取り組む内容
a) クジラ化石の文章のうち、「発見の日(10月19日)、森」から「手に分かれて掘り進めました。」までの範囲を、一字も変えずに書き写してください。
b) クジラ化石の文章に月日の形で明記されている日付を、もれなく書き出すこと。
c) クジラ化石の文章をもとに、次の問いに答えること。
(i) 発見の日、森さんは何のために小金湯温泉裏付近を歩いていたか。
(ii) 11月15日の発掘作業は総勢約何名で行われたか。
(iii) この日の発掘で確認できた部位は計何点か。

本文抜粋
10月21日、森和久さん(札幌市内在住)から豊平川で化石を発見したとの連絡を受けました。その翌日、森さんが自力で掘り出した化石数点を博物館活動センターに持ってきてくださり、古沢学芸員が同定したところ、クジラ化石であることがわかりました。
発見の日(10月19日)、森さんは紅葉の写真撮影のために小金湯温泉裏付近を歩いていて化石を発見したそうです。森さんは医師であり、川原に横たわる岩塊を一目見ただけで「動物の骨だ!」とわかったのも、今回の大発見につながったポイントでした。
そして、11月15日に小金湯温泉「まつの湯」はじめ関係者のご協力のもと、総勢約20名で発掘作業を行いました。森さんの息子さん二人も参加しました。(森さんご本人はお仕事の都合で参加できず、残念がっていたそうです。)
森さんが発見したクジラ化石の、さらに約4m上流でも同一個体のものと思われるクジラ化石が確認されたため、メンバーは多くの化石が残っていたことに歓喜しつつも、手を休めることなく二手に分かれて掘り進めました。
この日の発掘で確認できた部位は椎骨(ついこつ)6点と肋骨(ろっこつ)5点および肩甲骨と思われる一部の計12点となりました。

データ抜粋

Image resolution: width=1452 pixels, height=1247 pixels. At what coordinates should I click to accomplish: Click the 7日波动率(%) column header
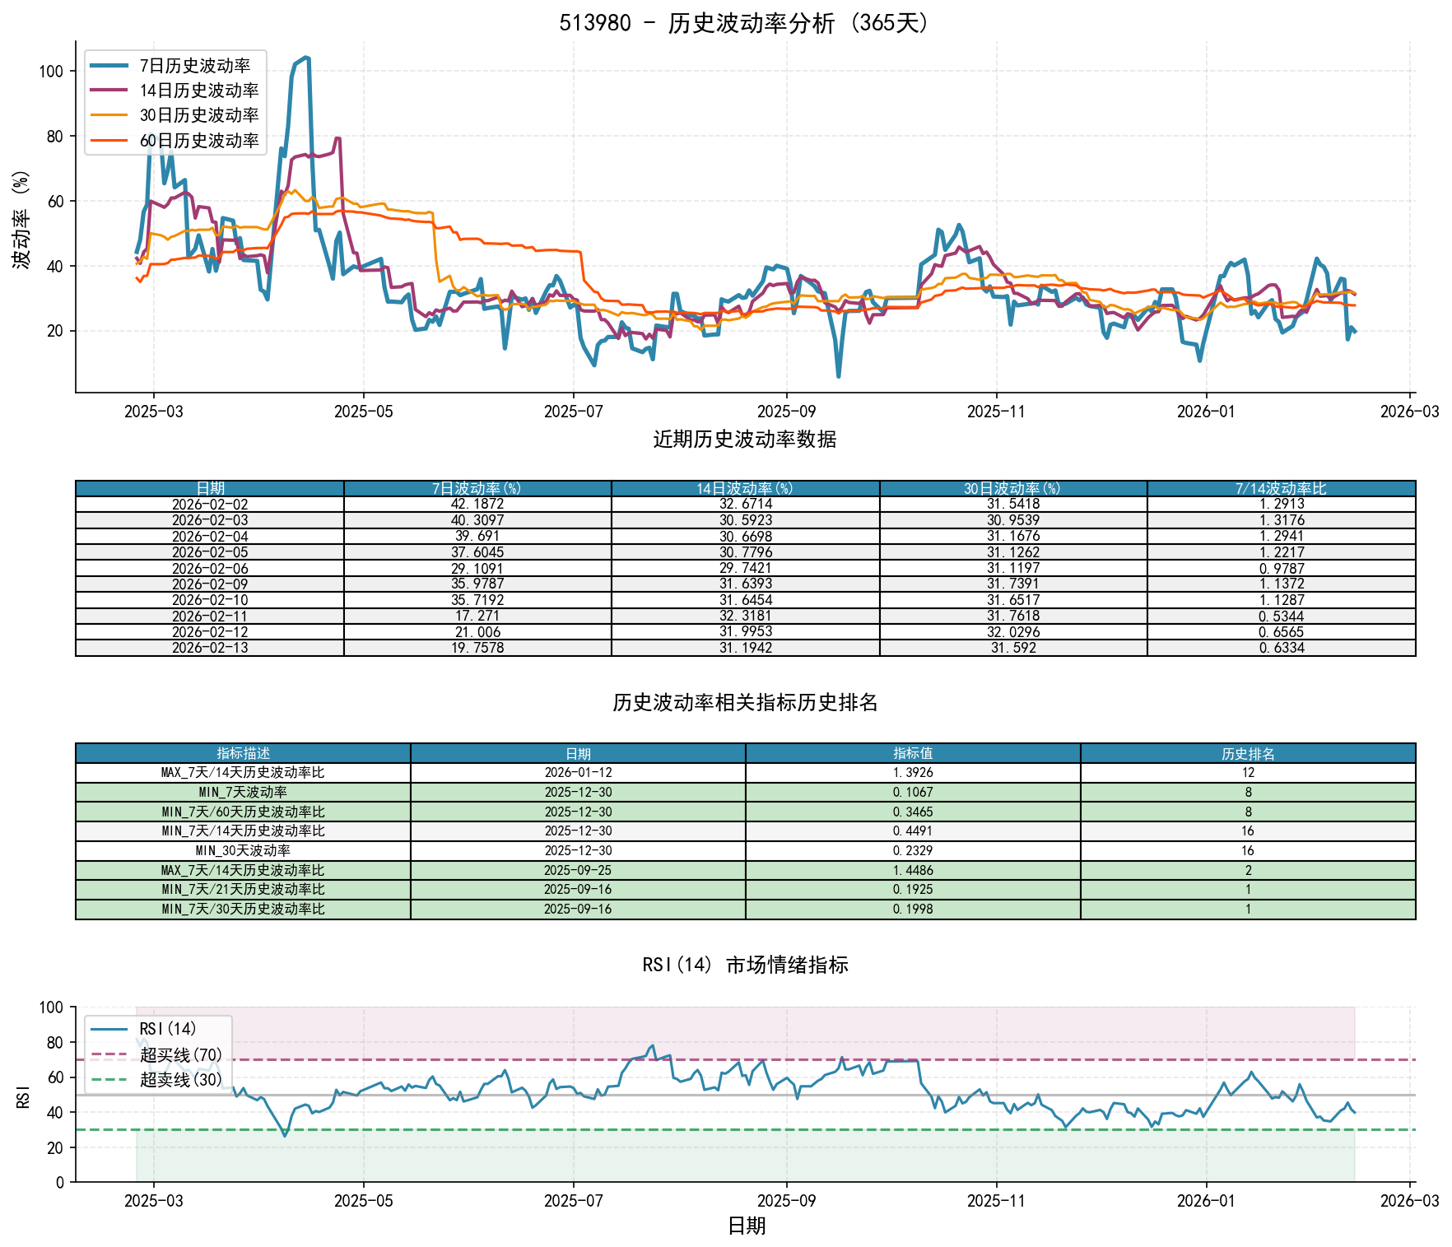pyautogui.click(x=477, y=488)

解答
a)
発見の日(10月19日)、森さんは紅葉の写真撮影のために小金湯温泉裏付近を歩いていて化石を発見したそうです。森さんは医師であり、川原に横たわる岩塊を一目見ただけで「動物の骨だ!」とわかったのも、今回の大発見につながったポイントでした。
そして、11月15日に小金湯温泉「まつの湯」はじめ関係者のご協力のもと、総勢約20名で発掘作業を行いました。森さんの息子さん二人も参加しました。(森さんご本人はお仕事の都合で参加できず、残念がっていたそうです。)
森さんが発見したクジラ化石の、さらに約4m上流でも同一個体のものと思われるクジラ化石が確認されたため、メンバーは多くの化石が残っていたことに歓喜しつつも、手を休めることなく二手に分かれて掘り進めました。

b)
10月21日
10月19日
11月15日

c)
(i) 紅葉の写真撮影のため
(ii) 約20名
(iii) 12点